Prix moyen : environ 100 à 140 €/m², selon la complexité du décaissement
À éviter : chape ciment sur terre battue
C’est tentant, rapide, et solide… mais catastrophique dans le temps. Le ciment est étanche, ne laisse pas respirer le sol, bloque l’humidité et la redirige vers les murs.
Vous risquez des fissures, des odeurs, une sensation de froid permanent et même des dégâts sur la maçonnerie.
À savoir : le ciment n’est pas compatible avec les murs en pierre anciens, sauf traitement particulier (hydrofuge, VMC renforcée…).
Et pour les finitions ?
Si vous choisissez la dalle chaux, sachez qu’elle est compatible avec la tomette (terre cuite traditionnelle), le plancher bois cloué ou collé et des carreaux en grès cérame, à condition d’utiliser une colle compatible avec les supports respirants (colle souple à base de chaux hydraulique naturelle)
À tester : les plaques de liège ou d’argile compressée comme isolants naturels pour les finitions

Une solution intermédiaire : la chape sèche
Pour éviter les risques liés à l’humidité, la chape sèche peut être une alternative. Il s’agit de granulats légers (type billes d’argile expansée) nivelés au sol, recouverts de plaques OSB ou Fermacell.

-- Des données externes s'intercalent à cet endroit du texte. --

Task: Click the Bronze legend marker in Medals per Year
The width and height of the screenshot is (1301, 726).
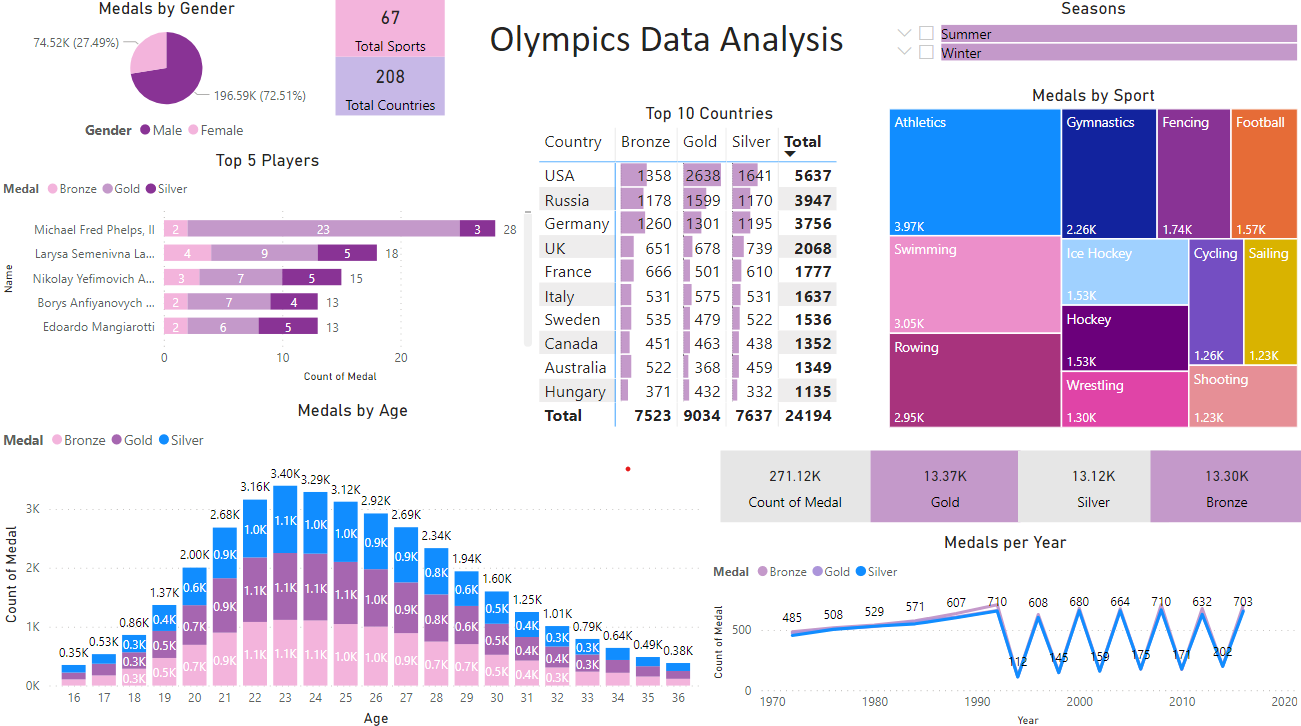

Ce système est utilisé en rénovation légère mais ne convient pas si le sol est instable ou si vous prévoyez de coller un carrelage lourd.
Prix moyen : environ 45 €/m², pratique en étage ou sur dalle à rénover
Pour un projet durable, misez sur une dalle chaux avec hérisson. Il y a plus de travail en amont mais cela vous garantit un sol sain, respirant et compatible avec l’ancien bâti.
Si vous avez des doutes, rapprochez-vous d’un artisan spécialisé en rénovation du bâti ancien, ou consultez un conseiller du réseau Maisons Paysannes de France.
Mieux vaut investir une fois, que recommencer dans cinq ans.